Patrick Fine, CEO of FHI 360 — a $600 million dollar organization and one of the U.S. Agency for International Development’s top 40 vendors — recently wrote a piece for Devex titled “Why we shouldn’t be working ourselves out of a job.”
He refers to the view “that if we just do a good job, then prosperous, well-governed communities will quickly take root and eliminate the need for further assistance.” And he goes on to say that “ending poverty is not simply a matter of following the blueprint or reducing institutions and socio cultural norms to a set of discrete tasks, that once completed, will stand like a stone wall against the tides of change.”
Mr. Fine is of course right that there is no blueprint for development and implies that we cannot impose one.
He adds: “Moreover, in a world where the pace of change requires constant adaptation and lifelong learning, the whole notion of sustainable development as an anchor concept in the development lexicon becomes an oxymoron. Quite literally, in a world of constant change, our work is never done.”
And he is right that development doesn’t have an end point — a time when one says it’s all done. He even says our own development in advanced countries is problematic: “We need to dispense with the fiction that ‘developed’ countries have the answers and our task is simply to export them.”
But there is something fundamentally wrong with the picture Mr. Fine paints, and a closer look at his piece reveals a clue — the use of the telltale “we” and “our” as in “if we just do a good job,“ and “our work is never done.”

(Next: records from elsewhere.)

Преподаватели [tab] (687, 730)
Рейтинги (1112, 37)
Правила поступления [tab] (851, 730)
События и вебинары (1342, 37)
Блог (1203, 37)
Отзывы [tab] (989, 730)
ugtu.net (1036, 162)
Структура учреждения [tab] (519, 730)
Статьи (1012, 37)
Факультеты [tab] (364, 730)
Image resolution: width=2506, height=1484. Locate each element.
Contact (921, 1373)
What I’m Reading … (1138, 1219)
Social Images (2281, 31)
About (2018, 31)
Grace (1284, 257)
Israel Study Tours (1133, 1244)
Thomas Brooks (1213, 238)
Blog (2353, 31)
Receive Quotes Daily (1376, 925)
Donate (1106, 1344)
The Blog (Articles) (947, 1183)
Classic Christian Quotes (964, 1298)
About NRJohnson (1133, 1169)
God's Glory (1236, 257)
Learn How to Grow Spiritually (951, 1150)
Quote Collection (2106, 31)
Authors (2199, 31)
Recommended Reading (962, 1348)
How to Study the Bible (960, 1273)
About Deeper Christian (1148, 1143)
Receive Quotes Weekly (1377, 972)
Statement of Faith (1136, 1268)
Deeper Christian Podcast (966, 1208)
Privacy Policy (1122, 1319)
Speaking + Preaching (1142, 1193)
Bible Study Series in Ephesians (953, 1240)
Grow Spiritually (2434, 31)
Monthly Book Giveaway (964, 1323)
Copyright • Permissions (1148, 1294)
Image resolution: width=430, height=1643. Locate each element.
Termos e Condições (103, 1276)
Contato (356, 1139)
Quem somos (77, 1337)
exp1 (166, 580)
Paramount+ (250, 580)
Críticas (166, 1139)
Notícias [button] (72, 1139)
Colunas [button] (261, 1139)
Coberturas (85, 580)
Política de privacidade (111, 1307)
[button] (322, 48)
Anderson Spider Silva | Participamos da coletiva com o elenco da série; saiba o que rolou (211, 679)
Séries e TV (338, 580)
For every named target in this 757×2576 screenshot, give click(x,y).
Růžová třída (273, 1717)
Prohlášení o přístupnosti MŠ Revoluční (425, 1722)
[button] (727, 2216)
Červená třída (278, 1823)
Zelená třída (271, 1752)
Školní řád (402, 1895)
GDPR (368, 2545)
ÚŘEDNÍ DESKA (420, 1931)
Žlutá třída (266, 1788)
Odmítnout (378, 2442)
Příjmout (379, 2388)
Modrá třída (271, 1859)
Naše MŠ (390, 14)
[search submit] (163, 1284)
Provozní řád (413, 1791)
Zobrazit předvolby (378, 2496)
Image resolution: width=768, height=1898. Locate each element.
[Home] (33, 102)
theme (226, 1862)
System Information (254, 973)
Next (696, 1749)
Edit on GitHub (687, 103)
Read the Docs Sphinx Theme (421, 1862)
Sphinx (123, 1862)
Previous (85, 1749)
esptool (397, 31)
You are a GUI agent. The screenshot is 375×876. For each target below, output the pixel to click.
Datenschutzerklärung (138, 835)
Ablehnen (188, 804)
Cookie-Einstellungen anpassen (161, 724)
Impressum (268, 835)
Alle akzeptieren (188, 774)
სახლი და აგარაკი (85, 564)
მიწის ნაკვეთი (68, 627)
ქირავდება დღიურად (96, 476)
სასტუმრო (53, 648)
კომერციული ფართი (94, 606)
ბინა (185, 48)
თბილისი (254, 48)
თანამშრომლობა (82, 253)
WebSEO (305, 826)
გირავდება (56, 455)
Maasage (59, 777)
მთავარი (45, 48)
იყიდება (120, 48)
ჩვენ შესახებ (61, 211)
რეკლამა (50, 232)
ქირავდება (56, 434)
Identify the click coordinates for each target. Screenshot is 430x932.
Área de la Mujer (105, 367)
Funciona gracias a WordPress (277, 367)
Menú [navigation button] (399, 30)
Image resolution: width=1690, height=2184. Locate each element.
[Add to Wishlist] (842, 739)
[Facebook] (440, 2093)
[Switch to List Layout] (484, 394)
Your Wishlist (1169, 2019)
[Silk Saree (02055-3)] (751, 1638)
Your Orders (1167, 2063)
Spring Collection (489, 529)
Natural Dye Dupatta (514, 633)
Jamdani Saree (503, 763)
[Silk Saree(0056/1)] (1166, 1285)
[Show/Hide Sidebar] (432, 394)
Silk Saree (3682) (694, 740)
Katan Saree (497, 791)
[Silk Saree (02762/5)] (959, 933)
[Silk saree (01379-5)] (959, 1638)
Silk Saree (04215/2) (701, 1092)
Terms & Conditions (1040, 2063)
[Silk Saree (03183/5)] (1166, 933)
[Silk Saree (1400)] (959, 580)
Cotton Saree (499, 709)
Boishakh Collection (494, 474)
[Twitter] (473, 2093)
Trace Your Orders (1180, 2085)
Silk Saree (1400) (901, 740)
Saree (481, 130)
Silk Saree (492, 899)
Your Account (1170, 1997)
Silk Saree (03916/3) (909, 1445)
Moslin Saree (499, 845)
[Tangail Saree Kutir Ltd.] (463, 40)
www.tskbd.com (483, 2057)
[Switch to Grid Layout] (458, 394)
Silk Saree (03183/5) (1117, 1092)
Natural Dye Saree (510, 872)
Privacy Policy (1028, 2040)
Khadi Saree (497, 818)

With this language, Mr. Fine inadvertently gets at the central dilemma of development today: whose job is it?
Development agencies and their clients since the Paris Declarations of 2005 have officially backed the concept of country ownership — the notion that developing countries must take responsibility for their development, not just for its conception, but its implementation. If it ever was up to “us,” as in those from the “global north,” to do the work, it certainly no longer is. Today development is not “our work.” We can help, but the time for “us” in the global north as the engine of development is coming to an end.
FHI 360 is just one of scores of organizations (both for-profit and nonprofit) that count on contracts and grants from bilateral and multilateral donors to implement development work in many countries around the world. It is a lucrative business, and new work keeps coming. USAID, for one, continues to release large grants and contracts. Take just two recent examples: The Youth Power Implementation Indefinite Delivery Indefinite Quantity contract, USAID’s first dedicated cross-sectoral youth development project, involves six prime contractors — FHI 360, DAI, Creative Associates, Global Communities, RTI International and Banyan Global — and over 70 subcontractors, the majority of which are U.S.-based. The work will run into 2020. A recent Water and Development IDIQ, meanwhile, which involves seven prime contractors — all global north firms — will also run to 2020 and cost $1 billion.
It’s hard to reconcile Mr. Fine’s belief that “we” cannot export development with his equally strong belief that “our” work is never done. What indeed do “we” — the hundreds of northern firms that get to charge fairly large overhead costs that reduce the value of each dollar that gets to the developing countries — have to offer? Technical skill? Knowledge? Cultural sensitivity? Today northern firms in development talk about “partnerships,” “knowledge sharing,” and so forth. But this is often a thin rhetorical veneer overlaid on what is basically self-interest. Those who have spent time in the field know how these partnerships look and feel. In my opinion, they are first and foremost unequal — the donors and their agents (northern firms such as those who will implement the Youth Power IDIQ) control the money, and so they have the power. Their partners know this and act accordingly, because some of that money will trickle down to them and they need it.
Last year, I finished a 30-month project — funded by USAID through FHI 360 and MSI — that took me and my team to nine countries in which we interviewed over 300 local organizations about the future of aid. We found tremendous capacity among local organizations and local people. We met countless smart, savvy, tough-minded people who are ready to lead development in their own countries. When we pushed on the question of what, then, do the northern “partners” bring to the table, the most common answer we got was access to money and clout. When we pushed further and asked if they brought skills that local organizations and people did not have, the candid answer of the majority was no.
Beneath the surface, however, we detected an ambivalence about the whole set up. Those in the global north have been leading development projects for so long that habits have set in that make it hard to let go. Both sides, the global north and the global south, are used to the way the game is played. Everyone knows the routines, the jargon, and the unwritten rules. And while our research showed real capacity and a confidence that “they” can do the job with very little help from “us,” we found an ambivalence about letting go of old patterns. We called this syndrome “co-dependency.” It lies at the heart of the dilemma of country ownership.
The best thing “we” as the global north can do to promote country ownership is to reduce co-dependency, and by so doing bring back local self-confidence and the strong emergence of local capacity. But for us to do that, we need to back off, control less, and indeed do less. Naturally that will mean less money for us. But that is what working ourselves out of job means. And that, sadly, is why Mr. Fine and most of the rest of us don’t want to do it.
In the aid industry working ourselves out of a job is simply not in our best interests. It’s too lucrative to stay in business.